I write science fiction, and truth be told, and I think the space opera form has life in it yet. While my last story was set on Mars and didn’t have a lot of interplanetary travel, this project does. Mostly because I want to cover a long period of time in the stories that I’m writing now, so that we can see characters relate to histories. So I have characters on space ships.
One thing that I have yet to do, is create some sort of FTL (faster-than-light) construct in the stories, and while I’m not hyper vigilant about making sure that planets are actually going to be where they are in relation to each other when I say they are, I’ve built transit times into my plots and stuff like that, so that there’s at least some sense of a “price” for technologies that seem too good to be true. And I think in some ways this connects to some sort of notion of constrained creativity and particularly in fiction this is what makes stories interesting
So, in pursuit of making this work I occasionally find myself looking up orbital mechanics and interplanetary transit systems, to figure out how to get ships and planets to be in roughly the same place at the same time. There’s only a little bit of this, in the current book thankfully: most of the story takes place on ships bound out of the solar system and on Titan, Saturn’s largest moon. But at the moment I’m following a ship that’s making it’s way to Titan, with a brief detour to Mars. So I once again find myself trying to figure out Martian orbital dynamics and distances. Sigh.
This website about Martian Orbits is quite helpful.
Also, for those of you playing along at home, I think--think here--that an object that was .25 of a martian year behind mars in orbit would be about 17 light minutes away from Mars. This is between Mars and the L4 (or 5 if mars is ahead) Lagrarian points, which are, despite being farther away only 12 minutes away. (.25 of a year, is 45 degrees ahead/behind mars, the L4/5 points are 60 degrees ahead/behind. I’m figuring that the Mars Orbit, at 1.5 AU, to Earths 1 AU has a radius of 12 light minutes, or 134123326 miles.)

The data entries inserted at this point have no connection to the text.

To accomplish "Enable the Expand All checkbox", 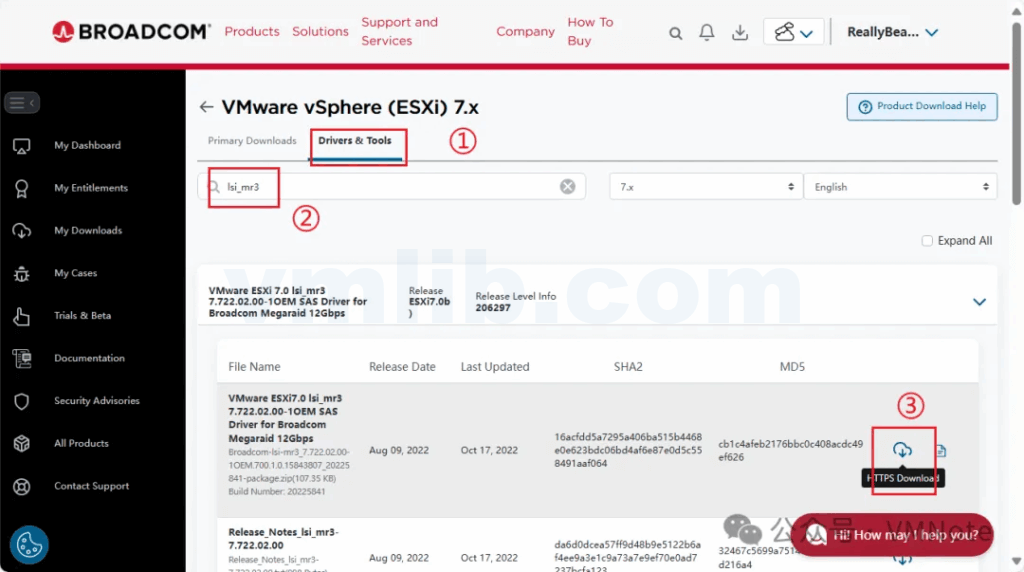I will [x=928, y=241].
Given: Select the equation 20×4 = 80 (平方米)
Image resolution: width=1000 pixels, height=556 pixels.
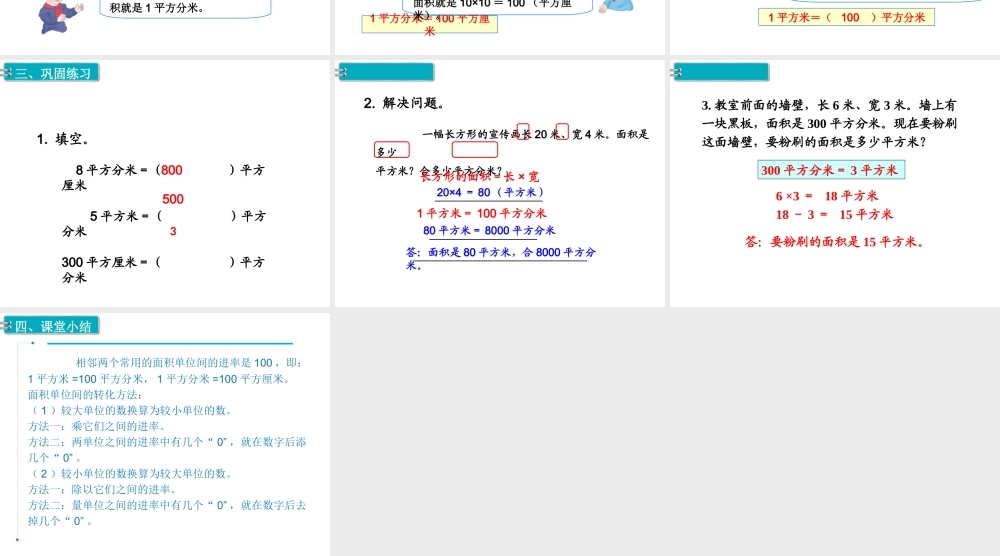Looking at the screenshot, I should 489,192.
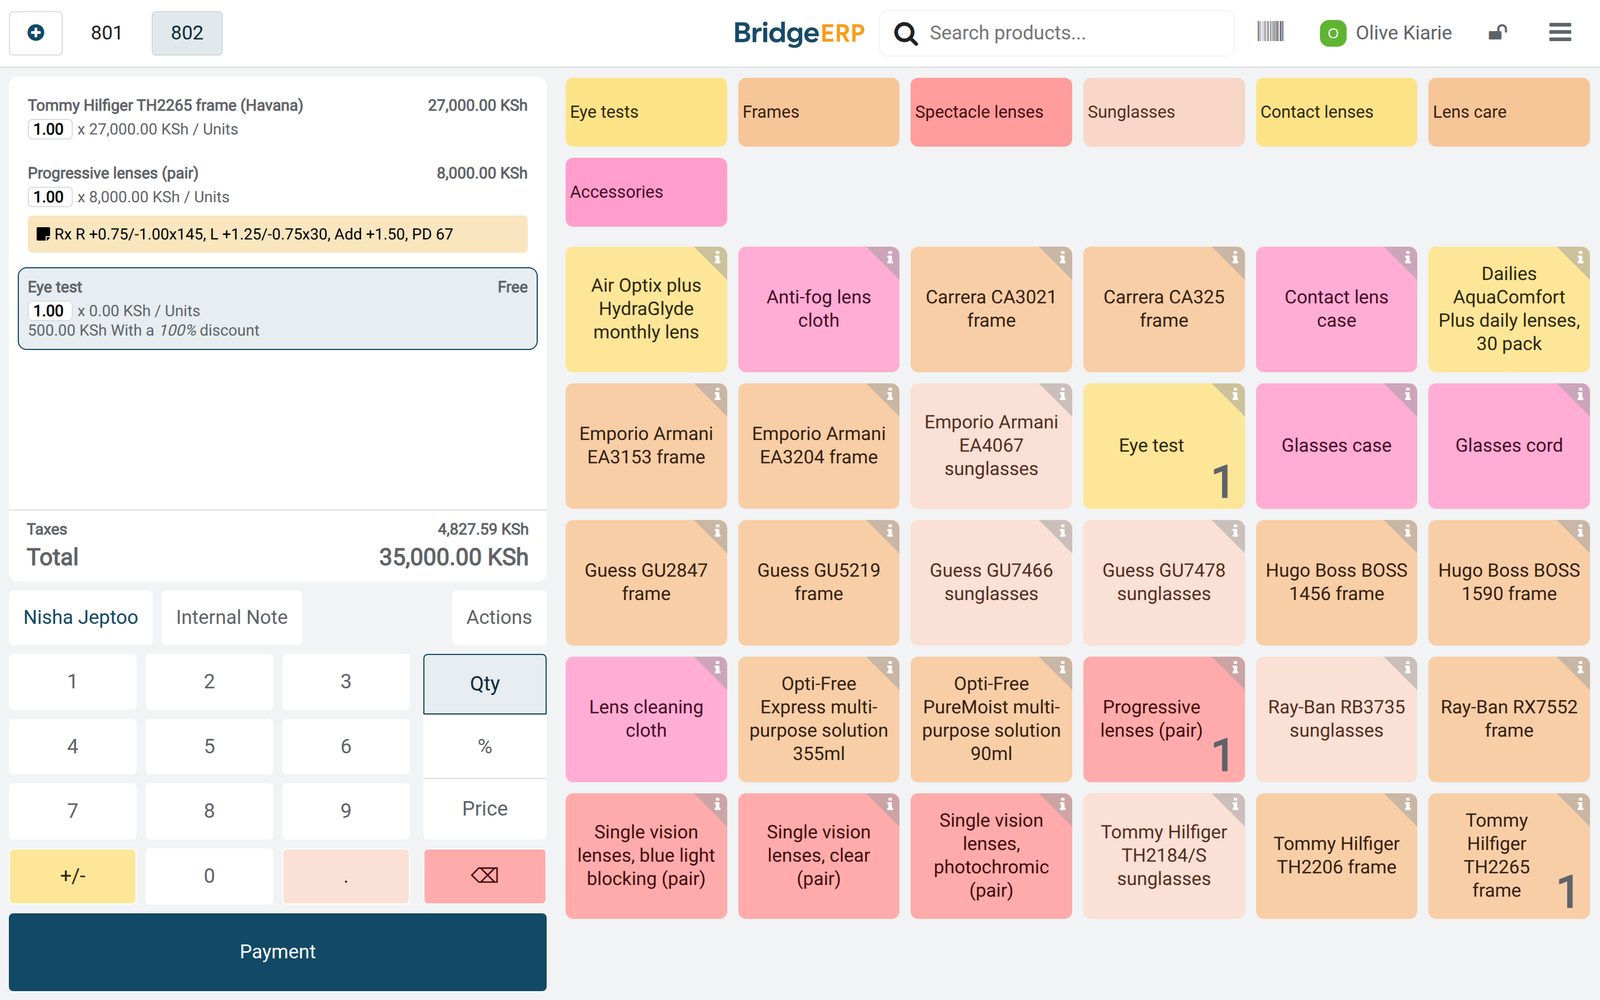Click the Search products field
This screenshot has height=1000, width=1600.
tap(1075, 33)
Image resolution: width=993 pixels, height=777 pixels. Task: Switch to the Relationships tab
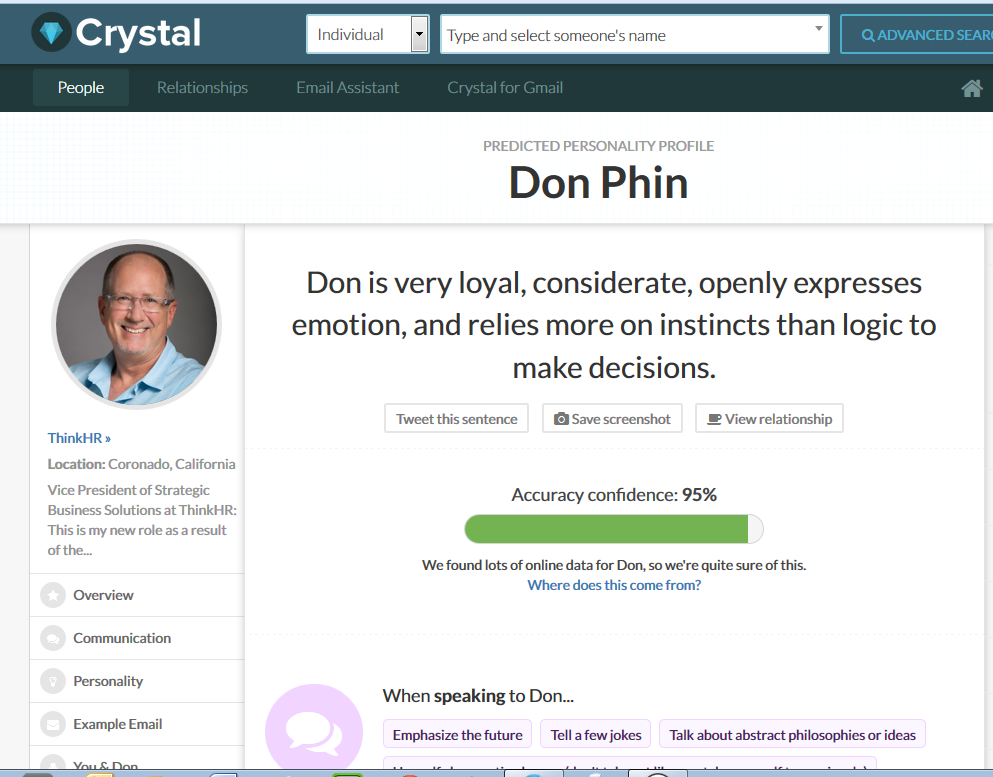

This ignores the fact that the orbits are all elliptical, and the effect of gravity on light/radio waves, which exists, surely, but not I think to a degree great enough to affect the truthfulness of a character that says “The message is about 20 minutes old.”
I wonder if you can get a job doing something with rudimentary orbital mechanics with an undergraduate degree in psychology and no college level math. Sigh. Guess I better stick to writing.
Hope your turkey preparations are going well.